- Provided entries -
⟨

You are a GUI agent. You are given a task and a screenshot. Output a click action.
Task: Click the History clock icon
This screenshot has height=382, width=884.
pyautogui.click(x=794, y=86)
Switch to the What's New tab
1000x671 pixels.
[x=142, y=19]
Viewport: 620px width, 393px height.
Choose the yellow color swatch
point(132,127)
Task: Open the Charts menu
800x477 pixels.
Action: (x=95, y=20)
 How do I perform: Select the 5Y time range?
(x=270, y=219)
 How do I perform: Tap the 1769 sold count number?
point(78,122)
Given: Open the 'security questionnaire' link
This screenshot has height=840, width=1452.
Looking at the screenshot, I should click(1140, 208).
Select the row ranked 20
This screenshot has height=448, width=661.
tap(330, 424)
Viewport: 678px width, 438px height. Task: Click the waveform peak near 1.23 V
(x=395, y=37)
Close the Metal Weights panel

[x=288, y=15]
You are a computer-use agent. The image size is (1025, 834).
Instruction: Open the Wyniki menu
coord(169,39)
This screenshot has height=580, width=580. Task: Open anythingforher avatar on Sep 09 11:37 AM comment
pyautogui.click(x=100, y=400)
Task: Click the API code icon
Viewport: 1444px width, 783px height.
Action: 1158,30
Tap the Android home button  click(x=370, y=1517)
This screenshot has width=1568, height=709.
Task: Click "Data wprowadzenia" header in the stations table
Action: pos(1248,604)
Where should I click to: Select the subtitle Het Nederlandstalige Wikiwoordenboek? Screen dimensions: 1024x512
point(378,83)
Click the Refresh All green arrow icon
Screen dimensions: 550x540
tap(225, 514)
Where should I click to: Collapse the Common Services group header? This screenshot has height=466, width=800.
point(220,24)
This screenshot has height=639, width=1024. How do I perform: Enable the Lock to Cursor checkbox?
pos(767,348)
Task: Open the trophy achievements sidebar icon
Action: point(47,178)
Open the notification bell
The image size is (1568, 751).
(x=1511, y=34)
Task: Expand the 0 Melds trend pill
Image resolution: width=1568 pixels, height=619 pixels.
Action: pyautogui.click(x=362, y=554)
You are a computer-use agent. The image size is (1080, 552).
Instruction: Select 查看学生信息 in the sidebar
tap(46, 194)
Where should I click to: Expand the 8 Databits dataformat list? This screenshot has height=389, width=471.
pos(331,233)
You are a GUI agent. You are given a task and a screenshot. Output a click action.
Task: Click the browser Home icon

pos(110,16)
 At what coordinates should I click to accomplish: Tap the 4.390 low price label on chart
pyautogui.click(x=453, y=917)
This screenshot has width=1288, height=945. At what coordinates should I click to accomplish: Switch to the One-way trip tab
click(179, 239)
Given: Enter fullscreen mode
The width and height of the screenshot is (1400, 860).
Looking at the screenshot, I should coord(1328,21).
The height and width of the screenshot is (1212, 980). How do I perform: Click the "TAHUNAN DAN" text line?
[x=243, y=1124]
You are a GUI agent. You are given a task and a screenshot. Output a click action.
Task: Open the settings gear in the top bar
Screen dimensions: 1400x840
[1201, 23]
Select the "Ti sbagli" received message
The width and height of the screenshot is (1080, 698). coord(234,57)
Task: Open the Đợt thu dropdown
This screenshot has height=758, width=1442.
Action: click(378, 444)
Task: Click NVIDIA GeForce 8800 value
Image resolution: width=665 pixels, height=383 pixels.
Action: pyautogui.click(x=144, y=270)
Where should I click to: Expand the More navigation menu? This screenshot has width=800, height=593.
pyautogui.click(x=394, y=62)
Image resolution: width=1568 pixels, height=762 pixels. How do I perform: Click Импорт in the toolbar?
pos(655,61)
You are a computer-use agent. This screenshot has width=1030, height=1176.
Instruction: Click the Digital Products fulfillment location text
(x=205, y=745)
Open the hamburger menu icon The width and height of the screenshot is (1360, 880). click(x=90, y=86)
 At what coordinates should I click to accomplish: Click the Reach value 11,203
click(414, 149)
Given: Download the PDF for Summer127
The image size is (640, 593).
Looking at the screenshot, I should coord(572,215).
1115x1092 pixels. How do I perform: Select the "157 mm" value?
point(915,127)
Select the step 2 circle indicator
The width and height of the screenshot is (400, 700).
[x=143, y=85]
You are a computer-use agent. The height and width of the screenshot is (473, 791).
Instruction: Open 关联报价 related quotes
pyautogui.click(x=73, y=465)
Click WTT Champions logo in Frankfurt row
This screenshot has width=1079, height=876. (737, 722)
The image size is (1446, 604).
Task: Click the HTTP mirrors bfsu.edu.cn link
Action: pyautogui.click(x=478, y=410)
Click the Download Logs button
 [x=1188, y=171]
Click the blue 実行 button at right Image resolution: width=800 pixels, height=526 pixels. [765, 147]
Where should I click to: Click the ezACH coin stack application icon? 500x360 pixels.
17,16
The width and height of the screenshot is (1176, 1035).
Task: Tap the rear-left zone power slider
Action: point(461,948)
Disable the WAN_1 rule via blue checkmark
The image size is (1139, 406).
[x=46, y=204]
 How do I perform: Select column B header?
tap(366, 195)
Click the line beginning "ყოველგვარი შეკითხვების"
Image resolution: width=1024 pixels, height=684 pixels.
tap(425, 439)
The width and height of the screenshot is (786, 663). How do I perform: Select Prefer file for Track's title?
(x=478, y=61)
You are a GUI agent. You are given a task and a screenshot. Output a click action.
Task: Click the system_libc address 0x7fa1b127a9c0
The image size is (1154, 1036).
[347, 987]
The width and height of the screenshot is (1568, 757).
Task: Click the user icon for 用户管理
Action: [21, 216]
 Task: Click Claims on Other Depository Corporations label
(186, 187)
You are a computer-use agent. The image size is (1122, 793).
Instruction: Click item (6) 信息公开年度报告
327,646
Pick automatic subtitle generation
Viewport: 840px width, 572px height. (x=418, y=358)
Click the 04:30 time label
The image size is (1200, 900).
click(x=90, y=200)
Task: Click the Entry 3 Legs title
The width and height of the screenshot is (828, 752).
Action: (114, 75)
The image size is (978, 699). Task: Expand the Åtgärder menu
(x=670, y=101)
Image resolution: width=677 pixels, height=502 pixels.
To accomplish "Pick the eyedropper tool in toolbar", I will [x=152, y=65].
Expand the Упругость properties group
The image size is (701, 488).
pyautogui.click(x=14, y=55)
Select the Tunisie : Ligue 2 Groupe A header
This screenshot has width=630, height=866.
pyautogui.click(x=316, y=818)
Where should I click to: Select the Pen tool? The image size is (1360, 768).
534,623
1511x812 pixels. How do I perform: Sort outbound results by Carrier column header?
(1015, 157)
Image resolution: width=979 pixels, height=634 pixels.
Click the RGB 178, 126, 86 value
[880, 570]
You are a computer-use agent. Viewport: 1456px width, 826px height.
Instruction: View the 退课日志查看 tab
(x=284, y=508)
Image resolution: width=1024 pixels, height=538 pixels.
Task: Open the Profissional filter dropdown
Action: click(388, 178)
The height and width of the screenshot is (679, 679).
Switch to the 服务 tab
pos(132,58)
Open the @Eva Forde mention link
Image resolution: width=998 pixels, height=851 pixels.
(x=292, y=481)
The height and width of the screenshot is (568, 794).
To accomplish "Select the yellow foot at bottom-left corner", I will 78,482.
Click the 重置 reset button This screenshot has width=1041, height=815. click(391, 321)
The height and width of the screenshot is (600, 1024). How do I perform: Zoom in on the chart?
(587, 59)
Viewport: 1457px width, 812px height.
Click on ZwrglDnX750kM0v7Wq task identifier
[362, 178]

⟩

- What is needed -
Go through the listing above and return each line where the word "blue" occurs.

- Response -
Click the blue 実行 button at right Image resolution: width=800 pixels, height=526 pixels. [765, 147]
Disable the WAN_1 rule via blue checkmark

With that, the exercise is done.